“Sejarah manusia adalah kisah ketidakpuasan.” – Yuval Noah Harari
Dari gua-gua primitif hingga pendaratan di bulan, dari perang suku hingga konsep hak asasi manusia, perjalanan spesies kita adalah rangkaian pencapaian yang tidak pernah berhenti. Namun, seiring kemajuan, pertanyaan besar mengemuka apakah kita layak bertahan? Seandainya umat manusia punah besok, apakah itu akan menjadi tragedi besar atau sekadar babak yang tak terelakkan dalam siklus alam semesta?

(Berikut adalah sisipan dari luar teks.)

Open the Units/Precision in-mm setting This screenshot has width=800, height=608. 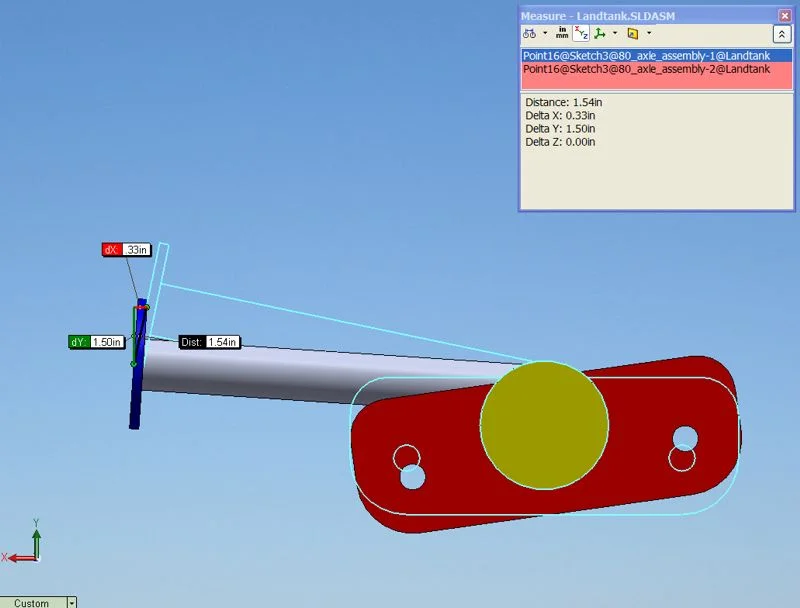pos(562,33)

Jonathan Knutzen dalam Unfinished Business mengajukan gagasan yang menggugah, kepunahan manusia tidak hanya berarti hilangnya individu dan komunitas, tetapi juga hilangnya sebuah proyek besar yang belum selesai.
Sejarah manusia adalah proses yang masih dalam pengerjaan, eksperimen panjang yang belum mencapai klimaksnya. Kita telah memahami sebagian hukum alam, tetapi masih jauh dari menggenggam keseluruhan kunci eksistensi. Kita telah mengembangkan etika, tetapi masih terjebak dalam konflik moral yang belum terselesaikan. Jika perjalanan ini dihentikan sekarang, apakah itu akan menjadi kehilangan yang harus disesali, atau justru pembebasan dari sejarah panjang kesalahan dan kegagalan kita?
Topik ini semakin relevan di tengah berbagai ancaman besar, perubahan iklim, ketidaksetaraan global, risiko teknologi yang tak terkendali, dan konflik nuklir. Apakah manusia masih memiliki alasan kuat untuk bertahan, ataukah kita sekadar spesies yang terlalu sombong untuk menerima bahwa waktu kita telah habis?
Peradaban Manusia sebagai Eksperimen yang Belum Rampung
Sejarah manusia dapat dilihat sebagai serangkaian eksperimen besar dalam ilmu pengetahuan, moralitas, dan budaya. Dalam beberapa ribu tahun terakhir, kita telah berhasil mendekripsi genetika, memahami sifat dasar materi melalui fisika kuantum, serta membangun sistem pemerintahan dan hukum yang semakin kompleks. Namun, apakah ini cukup untuk menyatakan bahwa kita telah selesai?
Jika kita mengambil sudut pandang sejarah panjang, sebagian besar eksistensi manusia dihabiskan dalam perburuan dan pengumpulan makanan. Baru dalam 12.000 tahun terakhir kita mulai mengembangkan pertanian, dan hanya dalam 200 tahun terakhir kita memasuki era industri. Kini, dalam kurang dari satu abad, kita telah mulai bereksperimen dengan kecerdasan buatan, eksplorasi antariksa, dan bioteknologi yang dapat mengubah kodrat manusia sendiri. Sejarah menunjukkan bahwa perubahan besar terjadi dalam skala yang semakin cepat, dan kita baru saja mulai memahami potensi penuh kita.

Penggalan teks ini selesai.